◆ Aim of the exercise ◆
Copy out every entry, keeping each character the same.

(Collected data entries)
[Start of section]
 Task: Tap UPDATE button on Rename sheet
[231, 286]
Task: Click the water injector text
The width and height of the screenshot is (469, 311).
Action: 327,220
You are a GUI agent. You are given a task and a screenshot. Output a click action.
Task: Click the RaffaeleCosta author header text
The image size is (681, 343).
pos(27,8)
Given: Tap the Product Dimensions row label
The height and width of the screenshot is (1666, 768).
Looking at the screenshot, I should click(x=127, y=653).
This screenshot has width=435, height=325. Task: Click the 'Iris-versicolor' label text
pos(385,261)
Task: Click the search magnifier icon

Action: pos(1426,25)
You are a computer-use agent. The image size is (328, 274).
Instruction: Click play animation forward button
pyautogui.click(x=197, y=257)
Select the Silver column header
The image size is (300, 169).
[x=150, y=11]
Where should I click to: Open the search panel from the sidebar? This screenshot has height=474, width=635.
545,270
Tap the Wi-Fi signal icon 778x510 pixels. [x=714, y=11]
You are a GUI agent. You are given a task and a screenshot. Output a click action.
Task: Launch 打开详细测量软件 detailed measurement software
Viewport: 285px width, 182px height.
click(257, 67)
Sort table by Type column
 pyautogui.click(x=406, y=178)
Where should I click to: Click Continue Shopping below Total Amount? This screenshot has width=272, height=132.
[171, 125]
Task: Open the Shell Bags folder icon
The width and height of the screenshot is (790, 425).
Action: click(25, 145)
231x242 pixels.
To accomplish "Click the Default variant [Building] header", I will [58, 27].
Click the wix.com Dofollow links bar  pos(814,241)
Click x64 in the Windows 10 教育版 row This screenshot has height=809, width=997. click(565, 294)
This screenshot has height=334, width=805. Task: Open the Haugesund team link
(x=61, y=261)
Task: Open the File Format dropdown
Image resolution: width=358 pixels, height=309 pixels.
[End of section]
◆ Final answer ◆
 Task: Tap UPDATE button on Rename sheet
[231, 286]
Task: Click the water injector text
The width and height of the screenshot is (469, 311).
Action: 327,220
You are a GUI agent. You are given a task and a screenshot. Output a click action.
Task: Click the RaffaeleCosta author header text
The image size is (681, 343).
pos(27,8)
Given: Tap the Product Dimensions row label
The height and width of the screenshot is (1666, 768).
Looking at the screenshot, I should click(x=127, y=653).
This screenshot has width=435, height=325. Task: Click the 'Iris-versicolor' label text
pos(385,261)
Task: Click the search magnifier icon

Action: pos(1426,25)
You are a computer-use agent. The image size is (328, 274).
Instruction: Click play animation forward button
pyautogui.click(x=197, y=257)
Select the Silver column header
The image size is (300, 169).
[x=150, y=11]
Where should I click to: Open the search panel from the sidebar? This screenshot has height=474, width=635.
545,270
Tap the Wi-Fi signal icon 778x510 pixels. [x=714, y=11]
You are a GUI agent. You are given a task and a screenshot. Output a click action.
Task: Launch 打开详细测量软件 detailed measurement software
Viewport: 285px width, 182px height.
click(257, 67)
Sort table by Type column
 pyautogui.click(x=406, y=178)
Where should I click to: Click Continue Shopping below Total Amount? This screenshot has width=272, height=132.
[171, 125]
Task: Open the Shell Bags folder icon
The width and height of the screenshot is (790, 425).
Action: click(25, 145)
231x242 pixels.
To accomplish "Click the Default variant [Building] header", I will [58, 27].
Click the wix.com Dofollow links bar  pos(814,241)
Click x64 in the Windows 10 教育版 row This screenshot has height=809, width=997. click(565, 294)
This screenshot has height=334, width=805. Task: Open the Haugesund team link
(x=61, y=261)
Task: Open the File Format dropdown
Image resolution: width=358 pixels, height=309 pixels.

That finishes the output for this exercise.